Begin Text provided

James Christison, of Red Bay was a practical engineer, and held first class papers. He lived in this vicinity upwards of three years, and was greatly respected by all who knew him. He leaves a widow, and four children to mourn his loss.
      Alexander Scales the wheelsman was the eldest son of Mr. Alex. Scales of Keppel, and we understand, a steady, industrious young man.
      The Jane miller was built at Little Current, Manitoulin Island, by James Miller & Sons, and launched in 1879, she was 150 tons, classed A 2-1/2. Capt. Port purchased her in June, 1880, and employed her on the route from Wiarton, Meaford, Owen Sound, and the south shore of Manitoulin Island. We understand she is insured for $6,000.

      DROWNED
      In Georgian Bay, by the foundering of the Propeller
      JANE MILLER, on the night of November 25, 1881
      ANDREW PORT, aged 52, RICHARD D. PORT, aged 24,
      CHARLES: F.R.EDERICK PORT aged 15 years
      lAS. CHRISTISON, age not given, Together with
      twenty-four others of their fellow beings, who went
      down to death on that awful night.

End Text provided
Begin Entries

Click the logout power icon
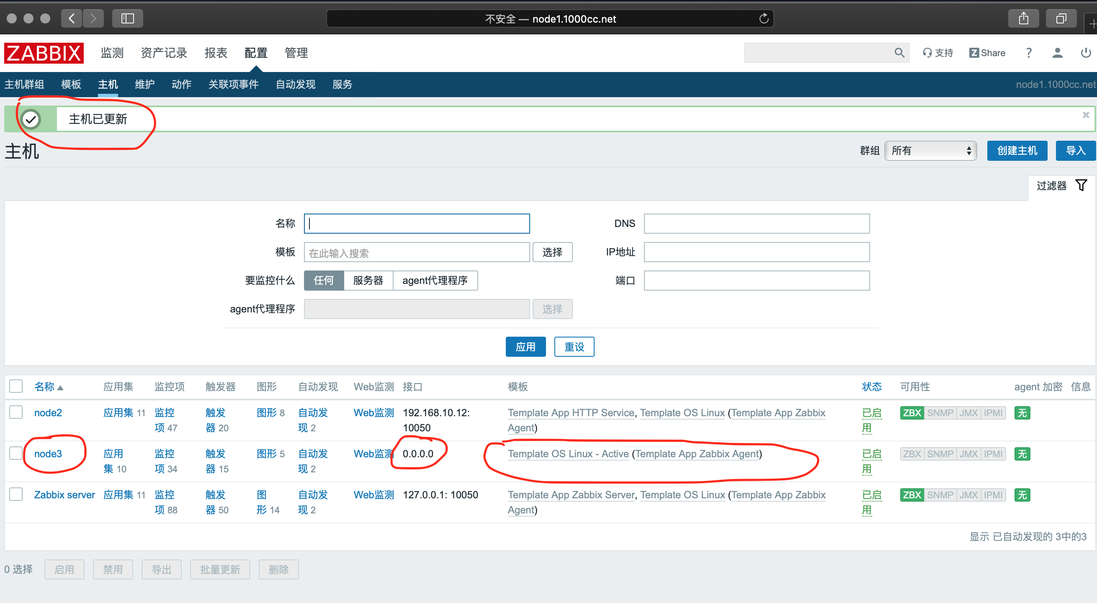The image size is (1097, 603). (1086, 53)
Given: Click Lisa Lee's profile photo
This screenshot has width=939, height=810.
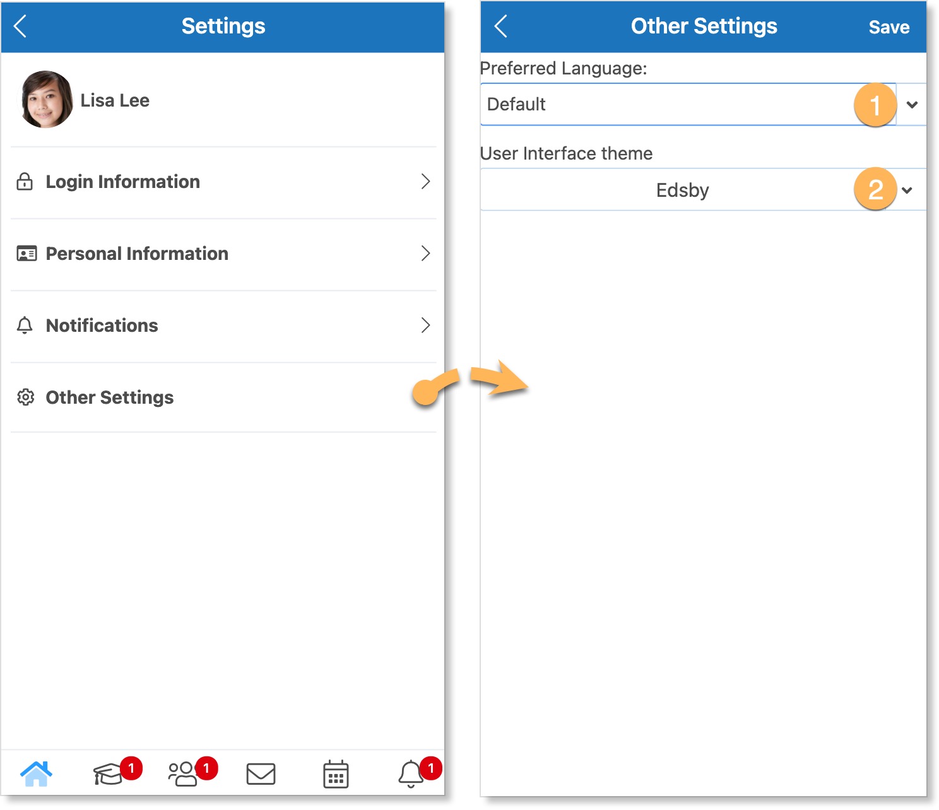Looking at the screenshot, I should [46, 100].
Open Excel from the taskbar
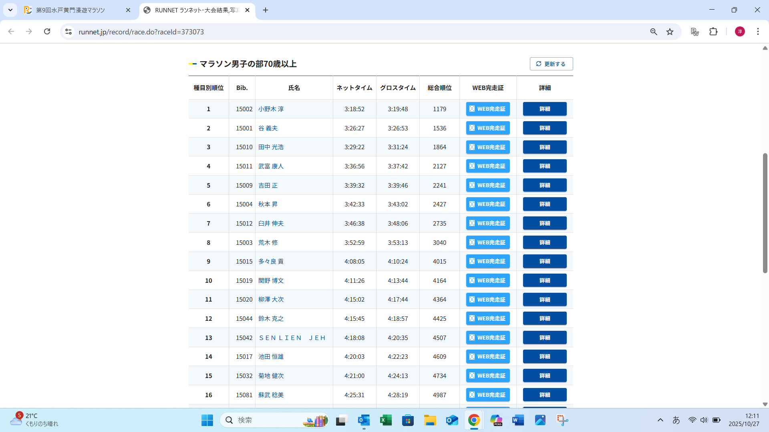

End Entries

Task directions:
In the shipwreck notice, copy out the stretch from "James Christison, of" through "industrious young man.", swapping "wheelsman" for "deckhand".

Result of the task:
James Christison, of Red Bay was a practical engineer, and held first class papers. He lived in this vicinity upwards of three years, and was greatly respected by all who knew him. He leaves a widow, and four children to mourn his loss.
      Alexander Scales the deckhand was the eldest son of Mr. Alex. Scales of Keppel, and we understand, a steady, industrious young man.